- TRY IT -
After reading the data below, copy out every line that contains the word "beside".

Data records:
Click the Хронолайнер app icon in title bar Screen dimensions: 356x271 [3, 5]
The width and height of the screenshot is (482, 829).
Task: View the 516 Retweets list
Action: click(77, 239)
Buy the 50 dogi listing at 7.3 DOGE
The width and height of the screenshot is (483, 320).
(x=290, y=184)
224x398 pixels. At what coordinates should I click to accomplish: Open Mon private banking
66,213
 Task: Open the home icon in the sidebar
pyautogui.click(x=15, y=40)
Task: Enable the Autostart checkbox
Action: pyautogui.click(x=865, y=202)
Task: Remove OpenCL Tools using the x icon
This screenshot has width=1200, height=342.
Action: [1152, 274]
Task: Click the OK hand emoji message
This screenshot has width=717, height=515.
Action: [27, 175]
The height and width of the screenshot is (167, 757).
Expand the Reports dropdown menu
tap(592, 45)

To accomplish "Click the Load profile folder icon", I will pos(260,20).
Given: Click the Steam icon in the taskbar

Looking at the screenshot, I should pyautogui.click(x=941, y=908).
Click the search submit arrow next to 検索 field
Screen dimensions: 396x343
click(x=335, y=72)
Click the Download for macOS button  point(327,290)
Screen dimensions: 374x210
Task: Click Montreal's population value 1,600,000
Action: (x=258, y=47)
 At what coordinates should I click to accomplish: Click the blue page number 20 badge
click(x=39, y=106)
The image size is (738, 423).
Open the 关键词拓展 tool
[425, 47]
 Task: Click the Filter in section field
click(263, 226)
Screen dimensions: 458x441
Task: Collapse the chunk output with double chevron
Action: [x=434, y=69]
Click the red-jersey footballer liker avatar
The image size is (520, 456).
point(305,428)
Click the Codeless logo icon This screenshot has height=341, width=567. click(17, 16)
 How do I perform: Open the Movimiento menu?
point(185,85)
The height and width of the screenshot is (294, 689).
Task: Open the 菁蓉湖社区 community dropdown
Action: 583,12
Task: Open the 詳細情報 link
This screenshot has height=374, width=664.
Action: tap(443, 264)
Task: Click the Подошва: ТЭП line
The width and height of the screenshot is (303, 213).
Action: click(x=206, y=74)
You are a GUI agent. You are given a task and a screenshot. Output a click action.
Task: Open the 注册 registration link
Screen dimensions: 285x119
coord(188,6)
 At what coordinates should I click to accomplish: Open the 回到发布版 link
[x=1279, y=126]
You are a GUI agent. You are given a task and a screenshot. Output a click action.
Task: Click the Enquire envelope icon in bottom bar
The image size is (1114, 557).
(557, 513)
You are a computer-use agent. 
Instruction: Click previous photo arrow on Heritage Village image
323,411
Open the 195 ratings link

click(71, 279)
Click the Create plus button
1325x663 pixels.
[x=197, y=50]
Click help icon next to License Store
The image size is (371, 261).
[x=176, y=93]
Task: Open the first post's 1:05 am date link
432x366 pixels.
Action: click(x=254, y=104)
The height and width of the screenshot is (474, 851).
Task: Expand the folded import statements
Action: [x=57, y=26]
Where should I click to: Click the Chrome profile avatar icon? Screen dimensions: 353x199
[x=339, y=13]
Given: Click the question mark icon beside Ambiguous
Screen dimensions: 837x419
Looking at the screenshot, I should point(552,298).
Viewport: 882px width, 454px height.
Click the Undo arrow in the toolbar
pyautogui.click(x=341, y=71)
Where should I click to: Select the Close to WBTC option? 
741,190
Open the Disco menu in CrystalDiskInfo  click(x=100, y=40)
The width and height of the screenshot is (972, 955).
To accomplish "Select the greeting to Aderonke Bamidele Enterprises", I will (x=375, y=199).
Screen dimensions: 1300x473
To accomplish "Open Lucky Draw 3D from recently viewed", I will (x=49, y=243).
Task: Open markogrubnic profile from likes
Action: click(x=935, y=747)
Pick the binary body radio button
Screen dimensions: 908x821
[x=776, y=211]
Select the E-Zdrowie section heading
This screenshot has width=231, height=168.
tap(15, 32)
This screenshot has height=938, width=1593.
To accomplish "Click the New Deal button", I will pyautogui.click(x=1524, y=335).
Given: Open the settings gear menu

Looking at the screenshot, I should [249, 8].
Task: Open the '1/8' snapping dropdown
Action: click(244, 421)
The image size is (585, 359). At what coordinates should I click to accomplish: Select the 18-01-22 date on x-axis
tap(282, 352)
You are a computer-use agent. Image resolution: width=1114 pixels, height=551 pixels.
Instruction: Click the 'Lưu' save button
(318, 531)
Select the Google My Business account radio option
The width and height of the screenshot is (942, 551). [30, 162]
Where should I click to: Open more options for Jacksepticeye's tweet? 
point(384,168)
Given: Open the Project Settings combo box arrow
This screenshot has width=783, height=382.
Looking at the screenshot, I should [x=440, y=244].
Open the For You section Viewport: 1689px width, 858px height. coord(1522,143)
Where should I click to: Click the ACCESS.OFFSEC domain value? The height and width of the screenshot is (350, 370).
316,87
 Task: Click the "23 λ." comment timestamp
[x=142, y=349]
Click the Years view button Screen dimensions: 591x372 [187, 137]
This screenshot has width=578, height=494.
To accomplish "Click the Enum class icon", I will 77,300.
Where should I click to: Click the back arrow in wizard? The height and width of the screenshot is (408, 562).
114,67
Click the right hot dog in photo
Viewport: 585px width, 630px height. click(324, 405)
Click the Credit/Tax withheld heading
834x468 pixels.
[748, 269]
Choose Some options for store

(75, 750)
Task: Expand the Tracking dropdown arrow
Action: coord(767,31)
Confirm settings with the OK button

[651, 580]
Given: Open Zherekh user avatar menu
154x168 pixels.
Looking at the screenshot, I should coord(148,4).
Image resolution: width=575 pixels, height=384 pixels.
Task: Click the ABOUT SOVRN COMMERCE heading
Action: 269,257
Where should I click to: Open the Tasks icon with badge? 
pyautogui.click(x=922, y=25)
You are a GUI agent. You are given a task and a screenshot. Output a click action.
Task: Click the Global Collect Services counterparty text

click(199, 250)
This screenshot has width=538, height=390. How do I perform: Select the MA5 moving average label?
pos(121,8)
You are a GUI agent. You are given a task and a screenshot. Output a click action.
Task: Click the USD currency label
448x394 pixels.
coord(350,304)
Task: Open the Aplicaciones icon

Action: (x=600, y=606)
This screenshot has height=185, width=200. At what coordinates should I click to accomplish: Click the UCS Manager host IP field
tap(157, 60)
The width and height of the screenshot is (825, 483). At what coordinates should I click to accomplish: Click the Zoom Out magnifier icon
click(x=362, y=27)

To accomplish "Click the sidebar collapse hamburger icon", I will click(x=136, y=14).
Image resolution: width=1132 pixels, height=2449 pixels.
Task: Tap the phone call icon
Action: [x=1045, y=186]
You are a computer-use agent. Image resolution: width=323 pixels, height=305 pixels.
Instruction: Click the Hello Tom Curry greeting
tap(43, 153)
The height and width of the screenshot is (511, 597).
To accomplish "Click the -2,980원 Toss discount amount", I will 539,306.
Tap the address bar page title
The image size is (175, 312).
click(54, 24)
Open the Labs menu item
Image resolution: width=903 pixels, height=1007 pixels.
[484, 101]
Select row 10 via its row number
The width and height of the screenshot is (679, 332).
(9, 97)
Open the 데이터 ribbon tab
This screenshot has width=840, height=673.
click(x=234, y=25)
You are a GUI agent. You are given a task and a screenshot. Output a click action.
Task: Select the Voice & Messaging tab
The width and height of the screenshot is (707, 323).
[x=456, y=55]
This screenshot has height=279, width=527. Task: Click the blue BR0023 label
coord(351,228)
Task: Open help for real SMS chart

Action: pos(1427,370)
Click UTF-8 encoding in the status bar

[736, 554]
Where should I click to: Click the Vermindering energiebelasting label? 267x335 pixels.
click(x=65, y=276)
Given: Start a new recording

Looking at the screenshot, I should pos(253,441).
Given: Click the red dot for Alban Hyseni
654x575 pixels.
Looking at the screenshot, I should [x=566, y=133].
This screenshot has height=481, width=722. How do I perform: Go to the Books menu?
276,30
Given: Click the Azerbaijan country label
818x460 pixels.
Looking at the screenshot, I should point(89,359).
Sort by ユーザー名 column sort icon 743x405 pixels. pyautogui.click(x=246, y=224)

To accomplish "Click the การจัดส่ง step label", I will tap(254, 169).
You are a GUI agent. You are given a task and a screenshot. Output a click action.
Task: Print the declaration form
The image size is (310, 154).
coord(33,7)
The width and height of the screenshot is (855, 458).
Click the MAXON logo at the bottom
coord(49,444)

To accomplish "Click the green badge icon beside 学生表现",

- RESPONSE TO THIS EXERCISE -
Given: Click the question mark icon beside Ambiguous
To accomplish "Click the green badge icon beside 学生表现",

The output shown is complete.